Product categories assessedBaked Goods|Breakfast Cereals|Dairy|Ice Cream and Frozen Desserts|Ready Meals|Rice, Pasta and Noodles|Sauces, Dressings, Condiments|Soup|Sweet Spreads|Sweet Biscuits, Snack Bars and Fruit Snacks
Percentage of company global sales covered by Product Profile assessment65-70%
Number of employees40000
Type of ownershipPublic
The findings of this Index regarding companies’ performance rely to a large extent on information shared by companies, in addition to information that is available in the public domain. Several factors beyond the companies’ control may impact the availability of information such as differences in disclosure requirements among countries or capacity constraints within companies, amongst others the Covid-19 pandemic. Therefore, in the case of limited or no engagement by such companies, this Index may not represent the full extent of their efforts.

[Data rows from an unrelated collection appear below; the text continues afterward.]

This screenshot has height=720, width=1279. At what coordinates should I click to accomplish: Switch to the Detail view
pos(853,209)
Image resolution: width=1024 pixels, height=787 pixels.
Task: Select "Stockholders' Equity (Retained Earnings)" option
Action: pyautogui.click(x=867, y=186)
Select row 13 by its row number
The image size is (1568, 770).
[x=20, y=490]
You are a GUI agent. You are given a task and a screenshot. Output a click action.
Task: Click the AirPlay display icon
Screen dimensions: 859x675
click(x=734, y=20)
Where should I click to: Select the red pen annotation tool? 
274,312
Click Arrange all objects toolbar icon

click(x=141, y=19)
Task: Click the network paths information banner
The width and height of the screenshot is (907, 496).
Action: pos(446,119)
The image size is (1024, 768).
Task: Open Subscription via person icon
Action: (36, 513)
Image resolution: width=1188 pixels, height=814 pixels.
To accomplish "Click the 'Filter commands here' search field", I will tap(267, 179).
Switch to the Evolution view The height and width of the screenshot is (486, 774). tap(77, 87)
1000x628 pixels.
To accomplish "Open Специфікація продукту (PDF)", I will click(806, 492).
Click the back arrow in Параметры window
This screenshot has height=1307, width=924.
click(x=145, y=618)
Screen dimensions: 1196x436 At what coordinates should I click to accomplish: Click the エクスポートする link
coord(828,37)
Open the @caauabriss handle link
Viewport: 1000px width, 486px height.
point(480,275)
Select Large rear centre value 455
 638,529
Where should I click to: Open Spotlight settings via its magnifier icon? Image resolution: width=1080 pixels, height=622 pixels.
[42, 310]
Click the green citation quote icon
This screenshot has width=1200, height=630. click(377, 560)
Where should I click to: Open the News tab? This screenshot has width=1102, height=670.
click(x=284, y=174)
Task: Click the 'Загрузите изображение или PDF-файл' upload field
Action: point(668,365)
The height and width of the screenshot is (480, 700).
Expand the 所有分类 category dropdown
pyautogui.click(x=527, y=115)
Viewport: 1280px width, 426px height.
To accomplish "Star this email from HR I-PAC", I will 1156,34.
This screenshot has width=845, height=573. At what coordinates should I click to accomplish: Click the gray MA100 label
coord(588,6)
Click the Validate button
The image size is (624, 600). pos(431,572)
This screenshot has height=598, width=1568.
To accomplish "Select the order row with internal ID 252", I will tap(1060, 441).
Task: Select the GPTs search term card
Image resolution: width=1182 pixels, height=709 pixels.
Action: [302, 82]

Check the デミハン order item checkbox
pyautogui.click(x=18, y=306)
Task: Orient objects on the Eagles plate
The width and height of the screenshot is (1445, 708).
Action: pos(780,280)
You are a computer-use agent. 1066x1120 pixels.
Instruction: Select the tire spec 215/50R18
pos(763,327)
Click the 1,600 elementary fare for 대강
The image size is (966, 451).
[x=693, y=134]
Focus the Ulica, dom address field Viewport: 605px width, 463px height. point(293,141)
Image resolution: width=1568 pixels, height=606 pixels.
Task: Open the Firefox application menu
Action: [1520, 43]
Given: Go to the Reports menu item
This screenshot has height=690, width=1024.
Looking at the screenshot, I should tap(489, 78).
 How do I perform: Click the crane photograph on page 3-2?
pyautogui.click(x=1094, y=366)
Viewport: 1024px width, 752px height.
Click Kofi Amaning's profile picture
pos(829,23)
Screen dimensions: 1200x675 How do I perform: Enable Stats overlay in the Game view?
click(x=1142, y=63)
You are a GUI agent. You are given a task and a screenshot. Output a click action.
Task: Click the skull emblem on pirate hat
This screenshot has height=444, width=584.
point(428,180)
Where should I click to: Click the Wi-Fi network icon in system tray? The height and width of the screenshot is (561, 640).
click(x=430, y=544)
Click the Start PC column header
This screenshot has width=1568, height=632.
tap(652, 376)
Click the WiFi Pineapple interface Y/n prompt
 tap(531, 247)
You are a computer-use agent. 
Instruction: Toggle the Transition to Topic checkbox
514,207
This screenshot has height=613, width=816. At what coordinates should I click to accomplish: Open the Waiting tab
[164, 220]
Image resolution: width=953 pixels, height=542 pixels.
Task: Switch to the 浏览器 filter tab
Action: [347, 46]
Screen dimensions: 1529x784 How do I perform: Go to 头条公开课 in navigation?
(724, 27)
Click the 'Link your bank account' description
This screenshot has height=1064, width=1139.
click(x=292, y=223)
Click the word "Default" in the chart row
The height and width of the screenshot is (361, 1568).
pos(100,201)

● SCORES AND RANKS: The company’s score has increased from 2.3 in 2018 to 3.1. Accordingly, its rank has increased from 15th place to 12th. This increase reflects significant improvements in their Nutrient Profiling Model (NPM), responsible marketing policy, labelling policy and lobbying disclosure.
● GOVERNANCE: As of 2020, General Mills has formally set out on its website how it seeks to address various forms of malnutrition. For example, it commits to offering more low-calorie and portion control options, alongside more scientific communication, in order to address obesity. It also commits to addressing cardiovascular diseases by delivering vegetables, whole grains and low-fat dairy in its product portfolio. The company has an emphasis on nutrient-dense foods, like fortified cereals, low-fat and non-fat yogurts, and whole grain granola bars, to deliver beneficial nutrients (such as vitamins, minerals, protein and/or fiber) to its consumers, while balancing nutrients to limit those such as sodium, sugar, and saturated fat. The company shows that it uses data from public health authorities in the US to inform its strategy, especially in relation to fortification.
● PRODUCTS: In 2019, the company moved beyond its US-specific ‘Health Metric’ criteria and introduced a new health assessment system, ‘Nutrition-Forward Foods’, which now applies to its global portfolio. To qualify, a product must meet one of two conditions: either 1) provide at least eight grams of whole grain, or half a serving fruit, vegetables, low-/non-fat dairy, or nuts/seeds per labelled serving; or 2) meet the US Food and Drug Administration (FDA) ‘Healthy’ criteria. The company discloses on its website that, in 2020, 43 percent of its global sales in volume met either one of these criteria. The second condition is particularly commendable, since it aligns with a government-endorsed Nutrient Profiling Model (NPM) and assesses both positive and negative nutrients. That said, while the first condition, formulate by the company, reflects the the company’s emphasis on nutrient-density and whole foods, it lacks a threshold for negative nutrients.
● MARKETING: As in 2018, General Mills does not advertise products to children under 12 that do not meet the relevant self-regulatory programs’ criteria in their respective markets, such as the Children's Food and Beverage Advertising Initiative (CFBAI) criteria in the US and EU Pledge in Europe. They commit not to advertise such products on media where children under 12 represent 30 percent or more of an audience, utilizing various tools when it comes to digital media such as age screening, reviewing age-related data, and assessing the nature of third-party websites. The company also commits not to advertise in primary or secondary schools or advertise to children under the age of six.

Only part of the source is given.